Recuerda que la clase más probable viene dada por (en espacio de cómputo logarítmico): 


$$\hat{c} = {\arg \max}_{(c)}\log{P(c)}
 +\sum_{i=1}^n
\log{ P(f_i \vert c)}
$$

Donde, para evitar casos atípicos, usaremos el suavizado de Laplace así:

$$
P(f_i \vert c) = \frac{C(f_i, c)+1}{C(c) + \vert V \vert}
$$

siendo $\vert V \vert$ la longitud del vocabulario de nuestro conjunto de entrenamiento. 


In [120]:
import numpy as np

class NaiveBayesClassifier():

  nlp = English()
  tokenizer = Tokenizer(nlp.vocab)


  def tokenize(self, doc):
    return  [t.text.lower() for t in tokenizer(doc)]

  def word_counts(self, words):
    wordCount = {}
    for w in words:
      if w in wordCount.keys():
        wordCount[w] +=1
      else:
        wordCount[w] = 1

    return wordCount

  def fit(self, data, clases):
    n = len(data)
    self.unique_clases = set(clases)
    self.vocab = set()
    self.classCount = {} #C(c)
    self.log_classPriorProb = {} #P(c)
    self.wordConditionalCounts = {} #C(w|c)
    #conteos de clases
    for c in clases:
      if c in self.classCount.keys():
        self.classCount[c] +=1
      else:
        self.classCount[c] =1

      #claculo de P(c)
    for c in self.classCount.keys():
      self.log_classPriorProb[c] = math.log(self.classCount[c]/n)
      self.wordConditionalCounts[c] = {}
      #calculo de probabilidades condicionales P(w|c)

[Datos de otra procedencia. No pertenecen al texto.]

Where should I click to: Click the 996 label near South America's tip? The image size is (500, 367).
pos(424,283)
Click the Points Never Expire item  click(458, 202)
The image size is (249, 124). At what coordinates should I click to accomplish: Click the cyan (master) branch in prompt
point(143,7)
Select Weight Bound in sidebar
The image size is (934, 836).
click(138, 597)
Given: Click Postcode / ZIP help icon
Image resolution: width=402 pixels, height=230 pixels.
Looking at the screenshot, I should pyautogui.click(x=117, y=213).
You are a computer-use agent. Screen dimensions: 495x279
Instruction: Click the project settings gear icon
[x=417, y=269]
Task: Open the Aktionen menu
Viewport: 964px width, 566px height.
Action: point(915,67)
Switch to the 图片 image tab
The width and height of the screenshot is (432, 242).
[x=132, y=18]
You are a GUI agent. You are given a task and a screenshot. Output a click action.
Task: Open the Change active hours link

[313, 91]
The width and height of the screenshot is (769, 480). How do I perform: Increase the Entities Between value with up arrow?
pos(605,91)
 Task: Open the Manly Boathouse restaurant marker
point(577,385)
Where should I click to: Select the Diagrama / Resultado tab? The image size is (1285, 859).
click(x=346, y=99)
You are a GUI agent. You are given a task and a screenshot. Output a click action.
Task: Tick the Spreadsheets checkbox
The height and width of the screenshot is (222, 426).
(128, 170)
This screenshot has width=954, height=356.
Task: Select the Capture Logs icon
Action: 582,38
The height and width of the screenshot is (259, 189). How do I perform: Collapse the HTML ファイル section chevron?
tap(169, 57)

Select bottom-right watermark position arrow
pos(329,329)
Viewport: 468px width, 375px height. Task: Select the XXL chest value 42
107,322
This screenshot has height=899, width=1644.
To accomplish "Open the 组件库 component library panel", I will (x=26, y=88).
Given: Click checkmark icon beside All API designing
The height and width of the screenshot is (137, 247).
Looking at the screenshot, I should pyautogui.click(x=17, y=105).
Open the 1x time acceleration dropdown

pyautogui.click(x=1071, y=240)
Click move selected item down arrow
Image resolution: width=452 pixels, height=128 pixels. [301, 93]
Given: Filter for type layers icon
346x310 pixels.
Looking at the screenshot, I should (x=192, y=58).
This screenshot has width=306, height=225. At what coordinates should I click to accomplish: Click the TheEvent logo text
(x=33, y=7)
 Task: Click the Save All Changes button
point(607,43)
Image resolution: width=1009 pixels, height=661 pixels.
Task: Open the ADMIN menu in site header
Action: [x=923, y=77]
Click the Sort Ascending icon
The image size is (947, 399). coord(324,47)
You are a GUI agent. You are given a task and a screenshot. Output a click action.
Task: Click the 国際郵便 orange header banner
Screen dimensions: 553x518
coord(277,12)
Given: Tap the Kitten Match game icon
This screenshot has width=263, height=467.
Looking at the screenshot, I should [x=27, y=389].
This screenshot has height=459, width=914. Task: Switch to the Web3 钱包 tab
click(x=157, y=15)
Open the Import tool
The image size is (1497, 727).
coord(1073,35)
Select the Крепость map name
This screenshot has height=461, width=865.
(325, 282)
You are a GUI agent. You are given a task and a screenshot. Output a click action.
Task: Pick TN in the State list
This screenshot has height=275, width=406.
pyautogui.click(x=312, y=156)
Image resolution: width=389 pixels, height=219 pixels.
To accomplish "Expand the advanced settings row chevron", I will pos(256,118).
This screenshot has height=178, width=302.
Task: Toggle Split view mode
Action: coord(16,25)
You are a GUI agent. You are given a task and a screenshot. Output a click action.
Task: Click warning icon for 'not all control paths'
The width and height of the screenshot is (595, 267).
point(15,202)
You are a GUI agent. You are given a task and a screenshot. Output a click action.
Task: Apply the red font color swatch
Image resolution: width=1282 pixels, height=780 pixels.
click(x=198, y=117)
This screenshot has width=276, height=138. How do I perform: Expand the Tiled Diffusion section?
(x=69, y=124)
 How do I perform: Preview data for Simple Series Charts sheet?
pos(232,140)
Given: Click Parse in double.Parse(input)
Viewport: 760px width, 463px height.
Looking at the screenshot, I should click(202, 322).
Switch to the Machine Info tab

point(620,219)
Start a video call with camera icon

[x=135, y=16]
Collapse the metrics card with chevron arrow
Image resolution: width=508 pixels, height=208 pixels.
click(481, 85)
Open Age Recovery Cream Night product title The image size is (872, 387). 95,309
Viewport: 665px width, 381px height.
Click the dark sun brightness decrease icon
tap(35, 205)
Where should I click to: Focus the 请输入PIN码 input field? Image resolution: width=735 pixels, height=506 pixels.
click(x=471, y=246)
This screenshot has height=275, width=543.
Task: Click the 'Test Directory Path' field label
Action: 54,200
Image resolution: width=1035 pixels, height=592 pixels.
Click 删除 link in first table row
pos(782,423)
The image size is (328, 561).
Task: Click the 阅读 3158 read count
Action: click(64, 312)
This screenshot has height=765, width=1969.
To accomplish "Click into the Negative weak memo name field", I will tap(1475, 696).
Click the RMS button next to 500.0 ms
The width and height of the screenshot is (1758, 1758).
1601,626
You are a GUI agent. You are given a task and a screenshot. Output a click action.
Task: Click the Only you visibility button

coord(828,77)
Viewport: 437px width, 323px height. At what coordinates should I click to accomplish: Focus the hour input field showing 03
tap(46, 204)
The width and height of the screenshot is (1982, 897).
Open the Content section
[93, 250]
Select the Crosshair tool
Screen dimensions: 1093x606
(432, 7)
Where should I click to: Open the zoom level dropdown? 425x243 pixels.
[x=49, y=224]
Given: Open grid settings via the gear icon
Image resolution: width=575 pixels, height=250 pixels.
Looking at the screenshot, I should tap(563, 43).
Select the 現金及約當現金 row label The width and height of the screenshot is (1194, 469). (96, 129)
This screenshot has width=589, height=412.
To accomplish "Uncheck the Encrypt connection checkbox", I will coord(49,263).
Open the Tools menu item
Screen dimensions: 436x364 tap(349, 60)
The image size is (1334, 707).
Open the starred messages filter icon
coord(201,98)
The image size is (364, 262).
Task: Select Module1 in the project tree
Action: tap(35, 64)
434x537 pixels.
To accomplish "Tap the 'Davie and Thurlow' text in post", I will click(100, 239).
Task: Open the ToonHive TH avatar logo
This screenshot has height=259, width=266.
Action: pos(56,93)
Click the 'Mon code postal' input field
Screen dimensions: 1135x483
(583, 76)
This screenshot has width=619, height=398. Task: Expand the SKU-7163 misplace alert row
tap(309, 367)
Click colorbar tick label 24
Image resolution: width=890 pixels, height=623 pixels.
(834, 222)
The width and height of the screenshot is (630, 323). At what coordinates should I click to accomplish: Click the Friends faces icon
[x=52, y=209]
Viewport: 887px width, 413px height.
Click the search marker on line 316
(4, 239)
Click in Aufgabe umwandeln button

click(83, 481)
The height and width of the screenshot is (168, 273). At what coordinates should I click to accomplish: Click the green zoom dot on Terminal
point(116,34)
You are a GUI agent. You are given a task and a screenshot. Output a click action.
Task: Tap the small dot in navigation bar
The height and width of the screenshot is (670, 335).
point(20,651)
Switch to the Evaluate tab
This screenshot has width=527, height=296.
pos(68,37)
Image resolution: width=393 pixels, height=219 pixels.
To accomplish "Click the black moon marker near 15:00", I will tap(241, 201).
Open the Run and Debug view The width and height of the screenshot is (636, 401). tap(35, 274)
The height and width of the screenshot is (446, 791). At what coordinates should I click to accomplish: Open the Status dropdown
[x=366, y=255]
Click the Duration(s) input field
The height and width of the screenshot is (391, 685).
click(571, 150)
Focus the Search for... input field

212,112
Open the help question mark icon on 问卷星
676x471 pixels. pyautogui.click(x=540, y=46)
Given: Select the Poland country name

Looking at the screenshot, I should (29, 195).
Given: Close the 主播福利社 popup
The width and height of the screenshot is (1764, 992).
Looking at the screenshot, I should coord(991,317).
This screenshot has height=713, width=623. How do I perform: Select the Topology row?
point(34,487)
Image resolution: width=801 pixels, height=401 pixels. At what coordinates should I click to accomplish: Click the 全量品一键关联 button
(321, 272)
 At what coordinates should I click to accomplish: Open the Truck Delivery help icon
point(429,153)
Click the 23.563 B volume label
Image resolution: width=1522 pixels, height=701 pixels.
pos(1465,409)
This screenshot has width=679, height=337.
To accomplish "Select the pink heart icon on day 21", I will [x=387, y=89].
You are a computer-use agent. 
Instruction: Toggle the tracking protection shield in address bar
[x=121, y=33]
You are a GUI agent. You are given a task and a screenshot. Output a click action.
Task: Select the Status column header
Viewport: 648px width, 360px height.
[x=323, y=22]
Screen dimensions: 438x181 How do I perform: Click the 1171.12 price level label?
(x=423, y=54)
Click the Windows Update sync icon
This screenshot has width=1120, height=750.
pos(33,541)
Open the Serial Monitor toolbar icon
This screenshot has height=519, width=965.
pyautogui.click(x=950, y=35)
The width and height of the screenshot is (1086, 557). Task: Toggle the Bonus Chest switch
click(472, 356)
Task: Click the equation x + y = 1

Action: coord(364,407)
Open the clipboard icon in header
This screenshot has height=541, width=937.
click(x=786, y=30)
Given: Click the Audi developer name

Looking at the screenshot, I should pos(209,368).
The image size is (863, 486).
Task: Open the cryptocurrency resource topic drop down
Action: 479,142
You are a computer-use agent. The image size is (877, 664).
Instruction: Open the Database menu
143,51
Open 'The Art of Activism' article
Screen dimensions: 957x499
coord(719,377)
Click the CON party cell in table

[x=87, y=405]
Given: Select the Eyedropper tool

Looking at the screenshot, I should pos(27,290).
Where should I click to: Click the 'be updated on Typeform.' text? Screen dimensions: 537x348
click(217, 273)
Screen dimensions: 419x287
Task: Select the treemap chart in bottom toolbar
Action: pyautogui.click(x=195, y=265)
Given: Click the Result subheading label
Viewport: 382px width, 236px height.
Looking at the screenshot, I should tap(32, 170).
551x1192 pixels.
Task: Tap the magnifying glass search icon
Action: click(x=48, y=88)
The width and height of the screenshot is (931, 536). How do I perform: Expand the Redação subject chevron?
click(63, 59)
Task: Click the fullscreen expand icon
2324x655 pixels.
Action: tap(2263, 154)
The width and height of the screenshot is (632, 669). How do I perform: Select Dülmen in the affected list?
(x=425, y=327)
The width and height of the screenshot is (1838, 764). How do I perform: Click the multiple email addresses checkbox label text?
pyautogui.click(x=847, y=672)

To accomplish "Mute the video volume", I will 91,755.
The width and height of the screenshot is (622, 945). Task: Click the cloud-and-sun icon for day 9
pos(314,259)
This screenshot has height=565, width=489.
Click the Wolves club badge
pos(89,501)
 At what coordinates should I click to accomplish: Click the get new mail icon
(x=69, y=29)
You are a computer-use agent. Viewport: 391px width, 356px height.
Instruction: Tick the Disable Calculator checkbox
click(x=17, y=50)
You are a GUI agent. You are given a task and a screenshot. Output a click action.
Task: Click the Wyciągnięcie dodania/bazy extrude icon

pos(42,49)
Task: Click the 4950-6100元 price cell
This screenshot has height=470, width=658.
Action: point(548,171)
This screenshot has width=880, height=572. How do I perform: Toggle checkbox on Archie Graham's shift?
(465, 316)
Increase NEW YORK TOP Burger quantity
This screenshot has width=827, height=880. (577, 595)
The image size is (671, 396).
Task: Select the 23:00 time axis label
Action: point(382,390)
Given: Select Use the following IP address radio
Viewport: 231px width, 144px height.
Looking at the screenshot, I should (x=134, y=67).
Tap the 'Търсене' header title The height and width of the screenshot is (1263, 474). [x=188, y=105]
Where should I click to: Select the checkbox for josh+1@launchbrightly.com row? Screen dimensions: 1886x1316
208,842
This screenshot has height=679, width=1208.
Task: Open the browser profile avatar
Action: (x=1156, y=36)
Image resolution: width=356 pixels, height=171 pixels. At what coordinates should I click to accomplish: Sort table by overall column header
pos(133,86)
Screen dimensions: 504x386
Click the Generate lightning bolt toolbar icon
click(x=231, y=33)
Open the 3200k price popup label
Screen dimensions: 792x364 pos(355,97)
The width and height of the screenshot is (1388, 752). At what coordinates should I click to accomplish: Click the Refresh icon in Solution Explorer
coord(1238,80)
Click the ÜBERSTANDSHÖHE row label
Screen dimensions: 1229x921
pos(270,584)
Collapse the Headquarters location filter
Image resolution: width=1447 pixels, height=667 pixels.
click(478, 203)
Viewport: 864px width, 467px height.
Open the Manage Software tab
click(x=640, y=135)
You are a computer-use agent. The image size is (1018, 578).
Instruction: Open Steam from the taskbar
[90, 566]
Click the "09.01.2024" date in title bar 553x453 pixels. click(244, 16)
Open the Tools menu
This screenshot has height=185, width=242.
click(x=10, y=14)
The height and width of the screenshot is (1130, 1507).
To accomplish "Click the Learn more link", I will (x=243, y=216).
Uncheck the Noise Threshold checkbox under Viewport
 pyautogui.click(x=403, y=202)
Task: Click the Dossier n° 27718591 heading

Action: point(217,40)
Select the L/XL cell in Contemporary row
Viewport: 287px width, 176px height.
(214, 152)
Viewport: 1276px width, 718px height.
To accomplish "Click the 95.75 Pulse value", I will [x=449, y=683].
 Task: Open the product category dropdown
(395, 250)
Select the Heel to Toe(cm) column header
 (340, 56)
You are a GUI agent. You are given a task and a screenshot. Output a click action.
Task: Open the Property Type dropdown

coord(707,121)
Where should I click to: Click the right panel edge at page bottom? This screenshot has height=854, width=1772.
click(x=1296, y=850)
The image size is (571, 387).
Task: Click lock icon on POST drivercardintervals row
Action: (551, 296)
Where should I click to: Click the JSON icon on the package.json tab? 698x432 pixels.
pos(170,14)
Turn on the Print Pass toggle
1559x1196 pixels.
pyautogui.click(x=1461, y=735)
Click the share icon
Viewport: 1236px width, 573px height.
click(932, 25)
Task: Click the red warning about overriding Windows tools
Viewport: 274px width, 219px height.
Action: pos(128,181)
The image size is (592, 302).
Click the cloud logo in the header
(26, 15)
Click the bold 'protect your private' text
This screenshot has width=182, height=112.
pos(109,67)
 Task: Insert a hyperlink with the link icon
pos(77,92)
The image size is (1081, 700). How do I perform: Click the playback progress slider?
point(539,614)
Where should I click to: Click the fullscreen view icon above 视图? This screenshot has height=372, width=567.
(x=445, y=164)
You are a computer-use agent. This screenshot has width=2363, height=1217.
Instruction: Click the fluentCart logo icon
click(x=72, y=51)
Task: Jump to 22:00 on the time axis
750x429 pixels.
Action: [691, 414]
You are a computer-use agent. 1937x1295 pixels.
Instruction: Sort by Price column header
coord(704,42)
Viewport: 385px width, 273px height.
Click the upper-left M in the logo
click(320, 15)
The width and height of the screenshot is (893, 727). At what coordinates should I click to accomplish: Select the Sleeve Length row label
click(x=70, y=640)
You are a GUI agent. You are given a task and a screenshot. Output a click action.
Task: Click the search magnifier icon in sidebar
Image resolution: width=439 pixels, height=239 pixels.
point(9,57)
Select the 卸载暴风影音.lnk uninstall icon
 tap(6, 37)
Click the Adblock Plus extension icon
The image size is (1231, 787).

    for text, c in zip(data, clases):
      counts = self.word_counts(self.tokenize(text))
      for word , count in counts.items():
        if word not in self.vocab:
          self.vocab.add(word)
        if word not in self.wordConditionalCounts[c]:
          self.wordConditionalCounts[c][word] = 0.0
        self.wordConditionalCounts[c][word] += count
    
  def predict(self, data):
    results = []
    for text in data:
      words = set(self.tokenize(text))
      scoreProb = {}
      for word in words: 
        if word not in self.vocab: continue #ignoramos palabras nuevas
        #suavizado Laplaciano para P(w|c)
        for c in self.unique_clases:
          log_wordClassProb = math.log(
              (self.wordConditionalCounts[c].get(word, 0.0)+1)/(self.classCount[c]+len(self.vocab)))
          scoreProb[c] = scoreProb.get(c, self.log_classPriorProb[c]) + log_wordClassProb
      arg_maxprob = np.argmax(np.array(list(scoreProb.values())))
      results.append(list(scoreProb.keys())[arg_maxprob])
    return results

In [132]:
from sklearn.model_selection import  train_test_split
from sklearn.metrics import accuracy_score, precision_score, recall_score

In [122]:
data_train, data_test, clases_train, clases_test = train_test_split(data,clases, test_size=0.10, random_state=42)

In [123]:
classifier = NaiveBayesClassifier()

In [127]:
classifier.fit(data_train,clases_train)

In [128]:
clases_predict = classifier.predict(data_test)

In [130]:
accuracy_score(clases_test, clases_predict)

0.862934362934363

In [133]:
precision_score(clases_test, clases_predict, average=None, zero_division=1)

array([0.83640553, 1.        ])

In [134]:
recall_score(clases_test, clases_predict, average=None, zero_division=1)

array([1.        , 0.54193548])